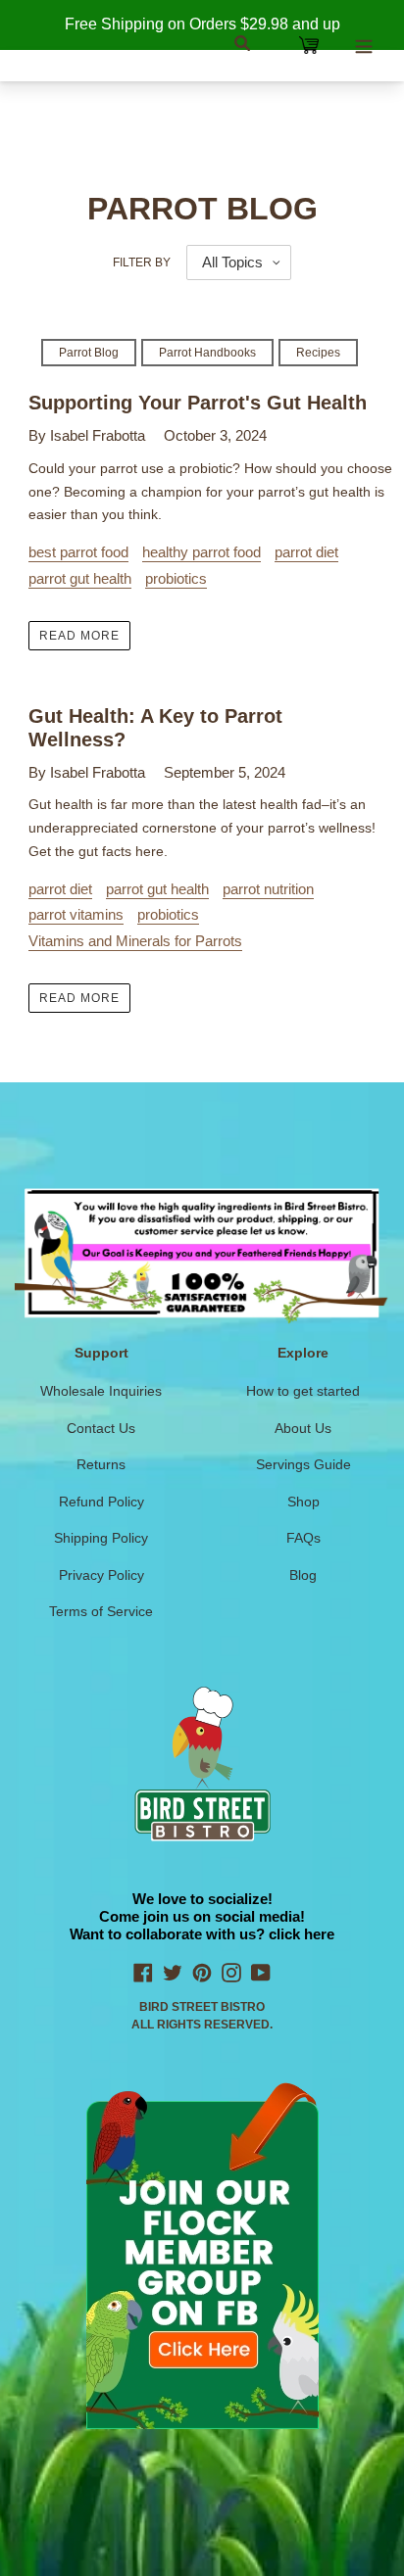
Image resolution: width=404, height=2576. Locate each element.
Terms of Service (101, 1611)
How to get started (303, 1391)
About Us (303, 1428)
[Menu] (363, 44)
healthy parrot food (201, 552)
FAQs (303, 1538)
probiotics (176, 578)
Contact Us (101, 1428)
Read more (79, 636)
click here (301, 1934)
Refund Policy (101, 1501)
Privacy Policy (101, 1575)
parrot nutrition (268, 889)
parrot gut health (79, 578)
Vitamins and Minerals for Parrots (135, 940)
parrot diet (306, 552)
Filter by (142, 262)
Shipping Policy (101, 1538)
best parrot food (78, 552)
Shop (303, 1501)
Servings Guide (303, 1464)
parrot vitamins (76, 914)
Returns (101, 1464)
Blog (303, 1575)
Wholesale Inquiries (101, 1391)
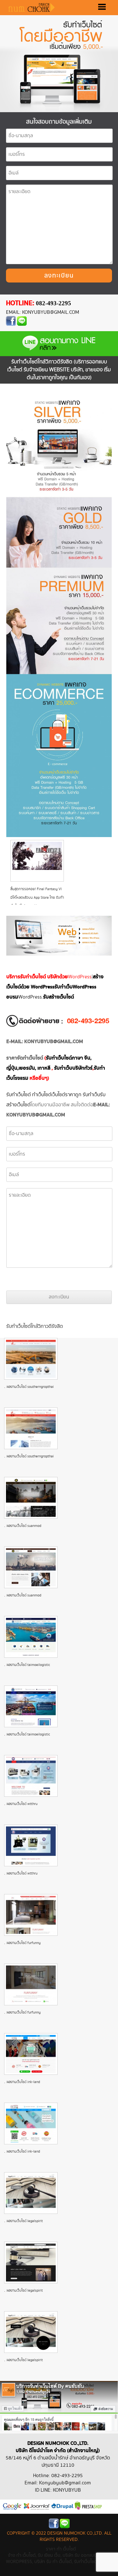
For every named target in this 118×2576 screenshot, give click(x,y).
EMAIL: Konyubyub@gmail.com (42, 312)
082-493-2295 (53, 303)
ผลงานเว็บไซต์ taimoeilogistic (28, 1665)
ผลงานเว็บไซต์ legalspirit (25, 2221)
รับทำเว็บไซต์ (18, 1094)
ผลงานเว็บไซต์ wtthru (22, 1804)
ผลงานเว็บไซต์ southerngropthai (30, 1386)
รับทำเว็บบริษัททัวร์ (73, 1068)
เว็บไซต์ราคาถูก (66, 1094)
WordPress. (30, 997)
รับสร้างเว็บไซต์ (58, 997)
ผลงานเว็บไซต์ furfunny (24, 1943)
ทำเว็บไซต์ (41, 1094)
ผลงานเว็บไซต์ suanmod (24, 1525)
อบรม (12, 997)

▶ WORK REQUEST
Skipping the images, write out the whole listing exactly.

▶ OUTPUT OF THE EXERCISE
Image resolution: width=404, height=2576. Locate each element.
Terms of Service (101, 1611)
How to get started (303, 1391)
About Us (303, 1428)
[Menu] (363, 44)
healthy parrot food (201, 552)
FAQs (303, 1538)
probiotics (176, 578)
Contact Us (101, 1428)
Read more (79, 636)
click here (301, 1934)
Refund Policy (101, 1501)
Privacy Policy (101, 1575)
parrot nutrition (268, 889)
parrot gut health (79, 578)
Vitamins and Minerals for Parrots (135, 940)
parrot diet (306, 552)
Filter by (142, 262)
Shipping Policy (101, 1538)
best parrot food (78, 552)
Shop (303, 1501)
Servings Guide (303, 1464)
parrot vitamins (76, 914)
Returns (101, 1464)
Blog (303, 1575)
Wholesale Inquiries (101, 1391)
For every named target in this 118×2576 screenshot, give click(x,y).
EMAIL: Konyubyub@gmail.com (42, 312)
082-493-2295 (53, 303)
ผลงานเว็บไซต์ taimoeilogistic (28, 1665)
ผลงานเว็บไซต์ legalspirit (25, 2221)
รับทำเว็บไซต์ (18, 1094)
ผลงานเว็บไซต์ wtthru (22, 1804)
ผลงานเว็บไซต์ southerngropthai (30, 1386)
รับทำเว็บบริษัททัวร์ (73, 1068)
เว็บไซต์ราคาถูก (66, 1094)
WordPress. (30, 997)
รับสร้างเว็บไซต์ (58, 997)
ผลงานเว็บไซต์ furfunny (24, 1943)
ทำเว็บไซต์ (41, 1094)
ผลงานเว็บไซต์ suanmod (24, 1525)
อบรม (12, 997)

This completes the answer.